Uma manchete de jornal como “Mais de 2,6 milhões de brasileiros já testaram positivo para COVID-19”[1], tão corrente na situação atual, pode causar certo estranhamento porque essa oração não cumpre com as regras da gramática do português brasileiro. O termo “positivo”, do ponto de vista de sua função na oração, funciona como um predicativo, ou seja, representa uma característica, um atributo dado ao elemento sobre o qual se está falando. Por exemplo:

Nesses exemplos, a palavra “positivo” está ligada diretamente ao pronome “Ele”, no primeiro caso, e ao substantivo “condições”, no segundo, como “positivas”. Essa adequação corresponde à flexão de gênero (feminino e masculino) e número (singular e plural). Portanto, a palavra “positivo”, nesse funcionamento, precisa concordar com os termos aos quais se liga.

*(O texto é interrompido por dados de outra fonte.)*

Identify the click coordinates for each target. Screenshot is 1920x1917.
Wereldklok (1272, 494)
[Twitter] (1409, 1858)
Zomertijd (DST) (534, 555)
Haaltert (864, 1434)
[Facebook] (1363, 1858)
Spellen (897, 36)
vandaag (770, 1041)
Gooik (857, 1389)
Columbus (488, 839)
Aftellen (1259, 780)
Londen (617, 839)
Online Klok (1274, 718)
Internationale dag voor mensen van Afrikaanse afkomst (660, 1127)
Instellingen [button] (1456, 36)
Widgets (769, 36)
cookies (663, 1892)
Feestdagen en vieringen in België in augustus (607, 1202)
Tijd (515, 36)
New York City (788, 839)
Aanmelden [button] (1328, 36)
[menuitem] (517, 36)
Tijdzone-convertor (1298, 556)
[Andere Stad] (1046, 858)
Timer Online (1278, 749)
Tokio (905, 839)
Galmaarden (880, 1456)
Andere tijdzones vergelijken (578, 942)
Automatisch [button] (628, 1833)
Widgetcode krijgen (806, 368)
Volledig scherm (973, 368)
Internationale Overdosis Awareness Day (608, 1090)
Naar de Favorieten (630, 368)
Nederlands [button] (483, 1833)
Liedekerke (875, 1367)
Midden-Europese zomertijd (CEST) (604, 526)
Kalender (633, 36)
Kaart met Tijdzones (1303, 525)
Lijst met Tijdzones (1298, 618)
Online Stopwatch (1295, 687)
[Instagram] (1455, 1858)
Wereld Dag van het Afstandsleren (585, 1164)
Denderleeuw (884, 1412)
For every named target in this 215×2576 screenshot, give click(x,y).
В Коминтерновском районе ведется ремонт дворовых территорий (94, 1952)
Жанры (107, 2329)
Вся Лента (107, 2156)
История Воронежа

Na língua portuguesa, o verbo “testar” exige um complemento obrigatório, denominado objeto direto, sem o qual a oração não faz sentido. Quando se diz “eu quero”, necessariamente surge a pergunta: “Quer o quê?”, visto que o sentido do verbo “querer” só se completa se for dito o que se quer (ou se isto estiver subentendido).

O verbo “testar” funciona dessa mesma forma: em “Eu testei a bicicleta e ela está andando bem”, “a bicicleta” é um complemento obrigatório. A partir desse funcionamento é que testar positivo pode soar estranho, pois um predicativo, o “positivo”, não poderia acompanhar um verbo, mas apenas um sujeito, caracterizando-o, sendo seu atributo.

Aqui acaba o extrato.